→ **ABOUT THIS EXERCISE**
Line by line, output the data that follows exactly as written.

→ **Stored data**
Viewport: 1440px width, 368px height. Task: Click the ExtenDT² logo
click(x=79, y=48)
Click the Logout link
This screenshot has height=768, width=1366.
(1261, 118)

→ **FINAL ANSWER**
Viewport: 1440px width, 368px height. Task: Click the ExtenDT² logo
click(x=79, y=48)
Click the Logout link
This screenshot has height=768, width=1366.
(1261, 118)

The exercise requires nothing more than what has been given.